About 20 years ago, pretty much every political party in Scotland agreed on a programme of curriculum reform. 

There was a big consultation with many different education stakeholders which gained broad consensus in favour of the Scottish Curriculum for Excellence, a skills-based curriculum that would promote 21st century skills like critical thinking, problem-solving and creativity.

Unfortunately, this curriculum has not had the hoped-for impact. Scottish performance on international tests has declined, and in 2023, one of the architects of the curriculum admitted the reforms failed because they were based on a flawed understanding of the relationship between knowledge and skills.

You cannot teach skills like critical thinking and creativity in the abstract. They depend on domain-specific knowledge, which has to be taught specifically. 

You can be wonderfully creative at solving physics problems but very uncreative at designing theatre sets. There is an extensive research literature on this which is now much better known within the profession, and which is being put into practice by many pioneering schools and teachers across the UK.

The Scottish Curriculum for Excellence should stand as a warning of how not to reform a curriculum. But in today’s Liberal Democrat manifesto launch, it seems to have been the inspiration.

The Lib Dems have proposed setting a up a commission “to build a long-term consensus across parties and teachers to broaden the curriculum…and ensure children learn core skills such as critical thinking, verbal reasoning and creativity.”

For the UK Lib Dems to be proposing almost exactly the same reform as the one that they endorsed in Scotland and which failed so badly there is remarkable. 

It’s also a reminder that whilst consensus sounds nice, it has downsides too. Every major political party agreed on the Scottish reforms, which meant that lots of important aspects of implementation lacked scrutiny. Sometimes too much consensus leads to groupthink.

It is also worth asking how a consensus will be created. The Lib Dem manifesto calls for a commission to establish a consensus, but in the same breath, with a Sir Humphrey-esque sleight of hand, it presupposes what that consensus will be.

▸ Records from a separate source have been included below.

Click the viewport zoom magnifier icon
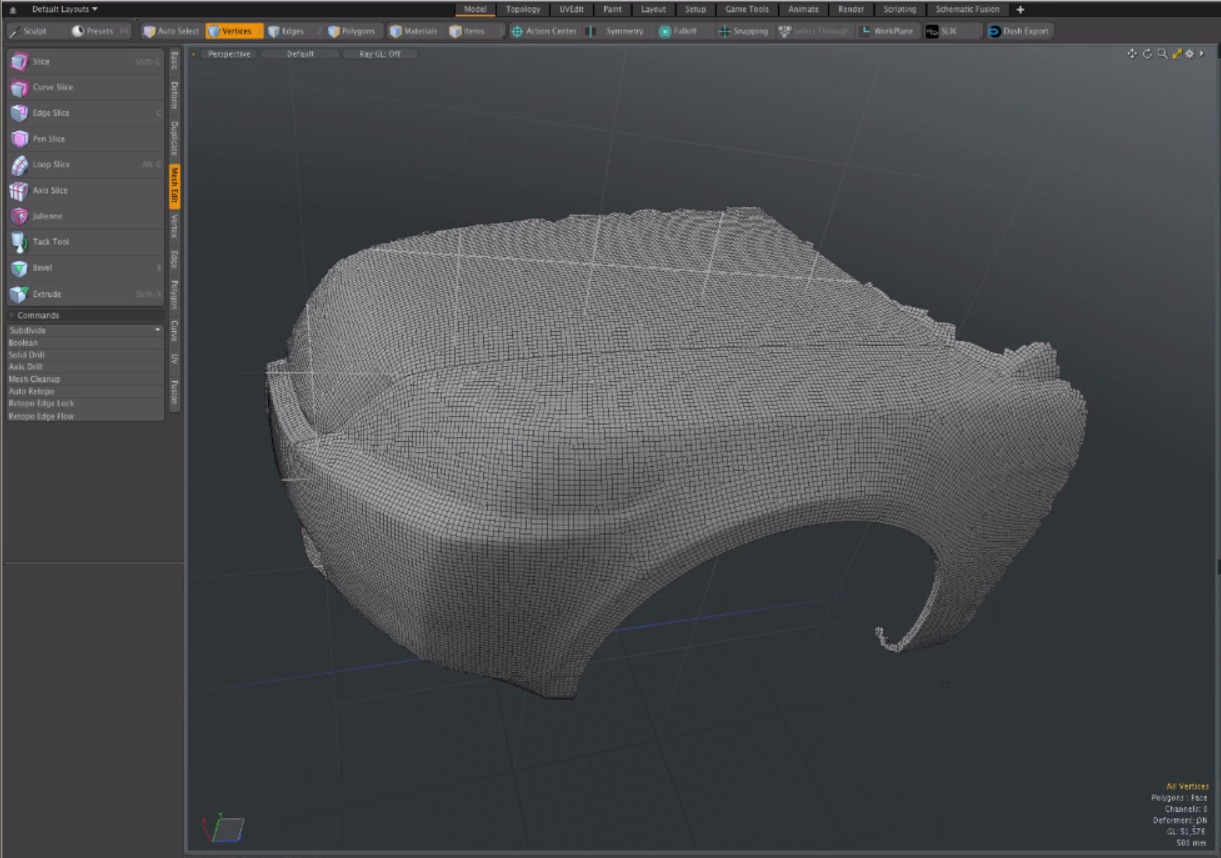(x=1162, y=54)
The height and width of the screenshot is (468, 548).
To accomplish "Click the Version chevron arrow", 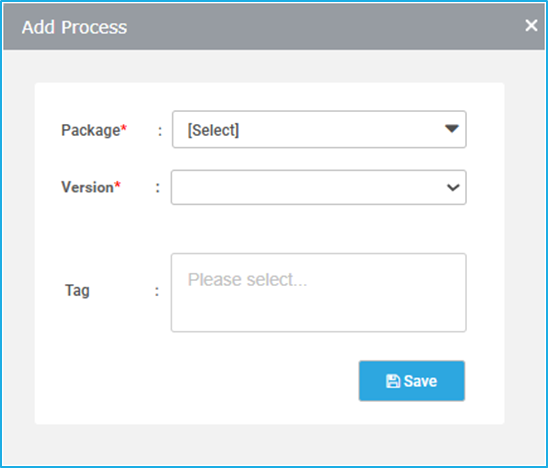I will point(453,188).
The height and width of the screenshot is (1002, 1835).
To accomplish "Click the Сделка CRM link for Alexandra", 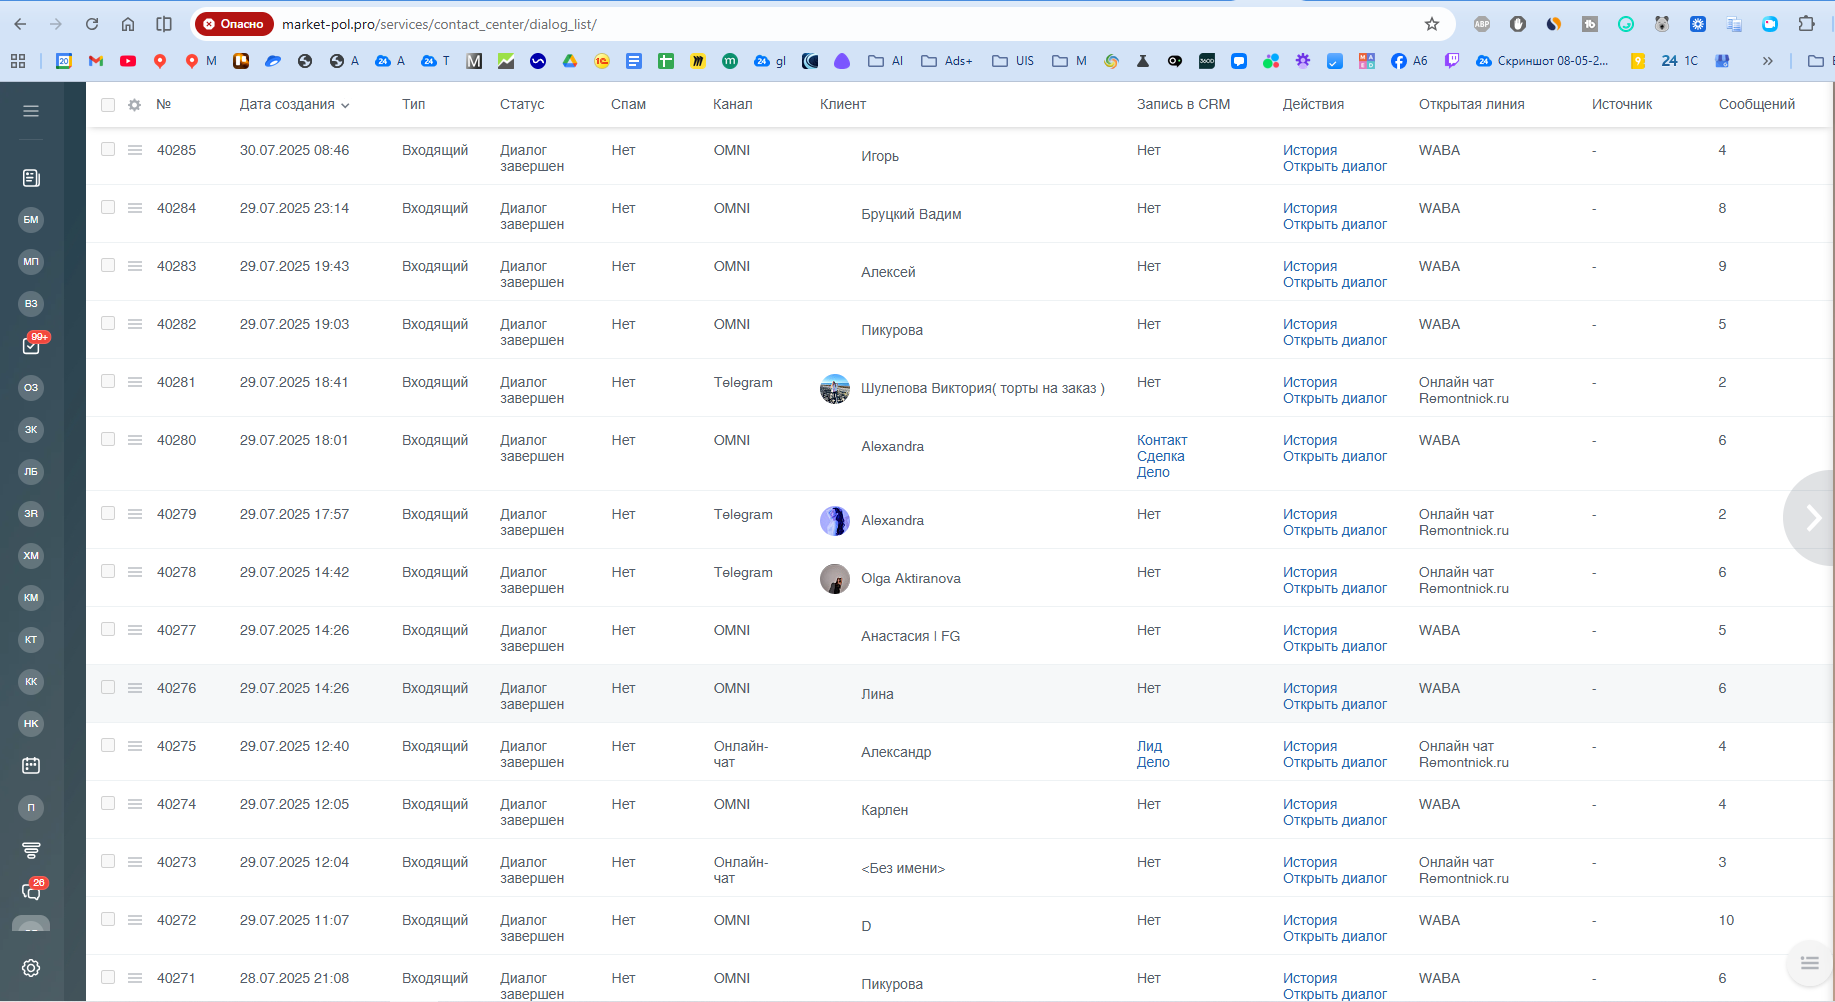I will coord(1160,456).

What is the point of having a commission if you have already decided that the right answer is to teach creativity? What will happen to the stakeholders who disagree with this presupposition? If you do disagree with the presupposition, how likely are you to have faith that the consultation will be fair and representative?

Many UK teachers are more informed about education than the Lib Dem manifesto writers. They’ve seen the failures of skills-based curriculums, the bureaucratic hurdles they impose, the confusion and workload caused by the vagueness of their statements, and the success of very different, knowledge-based curriculums.

It’s unlikely that a fair and representative commission of educational stakeholders would now deliver a consensus in favour of teaching skills in the abstract.

Many classroom teachers will be familiar with the way unsuccessful initiatives get rolled out anew every September, their past failures memoryholed, and their critics deemed troublemakers.

Now we have the same experience at a national level.

We have to be honest about what has and has not worked in the past. If we can’t learn from failure, we can never make progress.